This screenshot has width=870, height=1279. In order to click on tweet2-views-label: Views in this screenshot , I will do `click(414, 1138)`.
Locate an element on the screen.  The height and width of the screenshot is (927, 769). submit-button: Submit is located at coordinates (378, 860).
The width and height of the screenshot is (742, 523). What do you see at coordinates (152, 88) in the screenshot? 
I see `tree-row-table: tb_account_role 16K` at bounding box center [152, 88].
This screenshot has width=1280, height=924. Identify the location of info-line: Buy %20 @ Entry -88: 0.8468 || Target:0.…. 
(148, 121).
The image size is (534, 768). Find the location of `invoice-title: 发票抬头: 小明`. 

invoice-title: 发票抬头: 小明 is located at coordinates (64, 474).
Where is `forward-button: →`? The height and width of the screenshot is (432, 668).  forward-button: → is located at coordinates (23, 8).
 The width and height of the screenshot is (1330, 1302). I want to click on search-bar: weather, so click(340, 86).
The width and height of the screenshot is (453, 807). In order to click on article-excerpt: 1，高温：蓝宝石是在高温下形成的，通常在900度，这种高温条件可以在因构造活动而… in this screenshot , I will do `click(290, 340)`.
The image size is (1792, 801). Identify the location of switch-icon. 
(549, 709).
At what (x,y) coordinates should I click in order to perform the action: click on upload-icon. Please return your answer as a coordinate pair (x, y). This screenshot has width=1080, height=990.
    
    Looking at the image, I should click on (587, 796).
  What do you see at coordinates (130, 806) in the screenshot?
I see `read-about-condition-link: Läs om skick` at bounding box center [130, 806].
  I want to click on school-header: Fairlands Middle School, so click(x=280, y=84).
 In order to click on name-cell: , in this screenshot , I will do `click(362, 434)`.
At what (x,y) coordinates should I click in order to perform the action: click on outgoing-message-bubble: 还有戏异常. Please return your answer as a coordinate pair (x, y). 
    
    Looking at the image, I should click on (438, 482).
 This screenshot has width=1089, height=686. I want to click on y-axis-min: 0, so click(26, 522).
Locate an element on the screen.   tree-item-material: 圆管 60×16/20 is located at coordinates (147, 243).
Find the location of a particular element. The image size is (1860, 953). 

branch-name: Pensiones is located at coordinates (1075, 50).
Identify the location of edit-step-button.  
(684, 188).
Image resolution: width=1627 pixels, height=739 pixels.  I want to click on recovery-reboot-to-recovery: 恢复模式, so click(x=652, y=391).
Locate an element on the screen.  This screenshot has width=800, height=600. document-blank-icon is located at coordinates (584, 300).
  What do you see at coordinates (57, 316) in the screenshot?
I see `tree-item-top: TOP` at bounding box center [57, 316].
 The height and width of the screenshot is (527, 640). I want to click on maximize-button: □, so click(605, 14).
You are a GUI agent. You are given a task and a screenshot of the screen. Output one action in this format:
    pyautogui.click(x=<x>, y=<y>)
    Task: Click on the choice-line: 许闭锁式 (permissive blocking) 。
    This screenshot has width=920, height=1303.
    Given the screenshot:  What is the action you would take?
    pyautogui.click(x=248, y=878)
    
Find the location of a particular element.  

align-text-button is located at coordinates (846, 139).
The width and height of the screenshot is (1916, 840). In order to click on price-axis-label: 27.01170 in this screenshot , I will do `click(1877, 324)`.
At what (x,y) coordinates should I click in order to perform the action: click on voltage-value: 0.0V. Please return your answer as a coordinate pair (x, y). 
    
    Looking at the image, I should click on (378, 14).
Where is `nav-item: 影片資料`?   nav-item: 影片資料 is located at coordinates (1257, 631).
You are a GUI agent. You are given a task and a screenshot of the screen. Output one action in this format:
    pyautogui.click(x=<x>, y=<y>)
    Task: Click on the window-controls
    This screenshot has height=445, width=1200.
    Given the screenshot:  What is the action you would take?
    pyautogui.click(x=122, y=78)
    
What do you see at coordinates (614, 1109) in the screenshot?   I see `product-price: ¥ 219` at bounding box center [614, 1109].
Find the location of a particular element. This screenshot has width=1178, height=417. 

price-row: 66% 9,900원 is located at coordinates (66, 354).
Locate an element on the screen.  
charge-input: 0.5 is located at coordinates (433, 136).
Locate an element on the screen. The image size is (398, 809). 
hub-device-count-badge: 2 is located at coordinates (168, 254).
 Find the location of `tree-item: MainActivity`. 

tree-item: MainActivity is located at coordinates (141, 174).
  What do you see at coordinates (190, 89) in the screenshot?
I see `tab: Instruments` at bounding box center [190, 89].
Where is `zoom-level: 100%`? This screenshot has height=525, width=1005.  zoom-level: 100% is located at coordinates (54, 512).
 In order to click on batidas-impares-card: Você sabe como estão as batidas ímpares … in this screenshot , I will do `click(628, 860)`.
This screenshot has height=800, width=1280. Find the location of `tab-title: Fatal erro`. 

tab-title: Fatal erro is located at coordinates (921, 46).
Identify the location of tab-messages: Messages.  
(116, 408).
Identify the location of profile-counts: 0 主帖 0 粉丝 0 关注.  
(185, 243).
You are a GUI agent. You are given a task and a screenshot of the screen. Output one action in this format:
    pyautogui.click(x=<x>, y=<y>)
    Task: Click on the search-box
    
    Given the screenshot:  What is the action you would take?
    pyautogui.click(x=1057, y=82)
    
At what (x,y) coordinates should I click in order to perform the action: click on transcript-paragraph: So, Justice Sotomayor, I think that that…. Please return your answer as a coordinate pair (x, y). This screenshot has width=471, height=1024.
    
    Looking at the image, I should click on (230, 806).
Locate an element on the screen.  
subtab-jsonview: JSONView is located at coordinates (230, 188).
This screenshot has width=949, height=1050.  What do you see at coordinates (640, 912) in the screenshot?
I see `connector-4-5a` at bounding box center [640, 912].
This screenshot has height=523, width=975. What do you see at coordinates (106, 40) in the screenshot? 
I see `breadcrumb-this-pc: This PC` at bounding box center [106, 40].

Work request: Reproduce the lines verbatim, starting with the line that contains "This screenshot has height=523, width=975." and continuing through the final line.

Exercise result:
This screenshot has height=523, width=975. What do you see at coordinates (106, 40) in the screenshot? 
I see `breadcrumb-this-pc: This PC` at bounding box center [106, 40].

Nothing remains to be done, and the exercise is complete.